Maggiori furono le discordie, che nacquero per questa stessa cagione
tra l'Imperadore ed Innocenzio, pretendendo questi la città di Salerno
appartenersi alla romana Chiesa, e sebbene finora non si sappia per
qual particolar ragione, con tutto ciò si vede che Gregorio VII non
volle in conto alcuno investirne Ruggiero, siccome nè tampoco gli
altri suoi successori, per questo istesso che pretendevano quella città
alla Sede Appostolica appartenersi; ma Lotario opponendosi fortemente
a tal dimanda, fece che Innocenzio s'acchetasse[508], non volendo
quest'accorto Pontefice romper con lui in vantaggio di Ruggiero, il
quale da queste discordie avrebbe per se ritratto maggior profitto: non
fu però che Innocenzio non sentisse di ciò grave dispiacere, e che non
cominciassero perciò gli animi ad alienarsi da quella concordia, nella
quale prima erano uniti.
Partirono alla fine (credendo aver terminata la loro spedizione)

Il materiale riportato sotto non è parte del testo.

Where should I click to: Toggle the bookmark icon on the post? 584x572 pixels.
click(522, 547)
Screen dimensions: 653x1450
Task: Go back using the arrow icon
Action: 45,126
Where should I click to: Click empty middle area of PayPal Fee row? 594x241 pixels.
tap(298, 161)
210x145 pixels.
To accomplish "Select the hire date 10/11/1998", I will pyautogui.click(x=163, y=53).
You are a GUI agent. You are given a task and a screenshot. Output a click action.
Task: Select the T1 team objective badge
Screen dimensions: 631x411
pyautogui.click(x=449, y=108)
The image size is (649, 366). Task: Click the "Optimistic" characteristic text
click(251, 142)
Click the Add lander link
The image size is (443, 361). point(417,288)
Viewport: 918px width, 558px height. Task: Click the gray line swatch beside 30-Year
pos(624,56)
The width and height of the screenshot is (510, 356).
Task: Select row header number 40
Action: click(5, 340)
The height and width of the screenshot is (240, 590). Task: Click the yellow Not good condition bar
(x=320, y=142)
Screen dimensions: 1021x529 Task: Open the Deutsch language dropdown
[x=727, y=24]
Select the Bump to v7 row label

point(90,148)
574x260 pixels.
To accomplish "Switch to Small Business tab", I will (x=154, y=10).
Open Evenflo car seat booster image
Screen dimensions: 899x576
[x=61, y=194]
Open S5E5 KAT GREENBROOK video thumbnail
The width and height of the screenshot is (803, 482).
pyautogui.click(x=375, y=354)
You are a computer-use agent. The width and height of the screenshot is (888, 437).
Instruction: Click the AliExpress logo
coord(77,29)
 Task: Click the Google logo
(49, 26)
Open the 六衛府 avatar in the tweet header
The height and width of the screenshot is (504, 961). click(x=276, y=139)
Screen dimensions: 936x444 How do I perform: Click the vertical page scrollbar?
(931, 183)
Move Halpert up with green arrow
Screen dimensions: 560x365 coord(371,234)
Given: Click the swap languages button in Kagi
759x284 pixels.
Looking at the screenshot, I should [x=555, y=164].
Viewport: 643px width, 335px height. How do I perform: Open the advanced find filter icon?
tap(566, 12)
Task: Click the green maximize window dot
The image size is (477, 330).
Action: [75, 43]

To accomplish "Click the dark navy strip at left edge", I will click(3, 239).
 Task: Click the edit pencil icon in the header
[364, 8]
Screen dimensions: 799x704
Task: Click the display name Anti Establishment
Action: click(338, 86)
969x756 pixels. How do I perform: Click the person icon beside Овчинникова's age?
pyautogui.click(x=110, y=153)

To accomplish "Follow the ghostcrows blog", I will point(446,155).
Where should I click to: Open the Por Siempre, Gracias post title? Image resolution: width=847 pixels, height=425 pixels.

da queste nostre province Innocenzio e Lotario, il quale avendovi
lasciato Rainulfo suo Capitano con molti altri Ufficiali perchè
potesser opporsi a Ruggiero, e mantener gli acquisti fatti, se ne
andò col Pontefice in Roma, e di là per la via di Toscana prese il
cammino per Alemagna[509]. Ma Ruggiero, che infino ad ora cedendo
all'impeto di tante procelle, aspettava tempo migliore per riacquistar
in uno tratto il perduto, appena ebbe avviso, che Lotario erasi dalla
Campagna partito, che ragunò in Sicilia una grossa armata; e come
intese ch'egli era in Roma per passar in Alemagna, calò prestamente
in Salerno colla sua armata[510]. Tosto si rese questa città al suo
antico padrone, e di là gitone ad oste a Nocera, la ripose tantosto
sotto il suo dominio, ed il somigliante fece di tutte le terre colà
d'intorno, di cui era Signore il Duca Rainulfo. Indi andò sopra Capua,
e fieramente sdegnato col Principe Roberto per essere stato il primiero
istrumento della venuta di Lotario in Italia, quella prese a forza, e
vi fece dare uno spaventevole sacco. Andò poscia col vincitore esercito
in Avellino, e quello preso con tutti i circonvicini luoghi, verso
Benevento avanzossi. I Beneventani sgomentati anch'essi per la felicità
di Ruggiero mandarono parimente a sottoporsi a lui, e lasciando il
partito d'Innocenzio, al quale poco anzi aveano giurata fedeltà,
aderirono ad Anacleto per far cosa grata al Re, il quale venuto,
passò poi a Montesarchio, che tantosto se gli rese: indi entrato
nella Puglia cominciò con molto valore a sottoporsi molte città della
medesima. Il Duca Rainulfo, come vide Ruggiero entrato nella Puglia,
ragunò dalle città di Bari, Trani, Melfi, e da Troja 1500 valorosi
soldati, e s'avviò contro Ruggiero, disposto di voler piuttosto morire
combattendo, che cedere vilmente al nemico.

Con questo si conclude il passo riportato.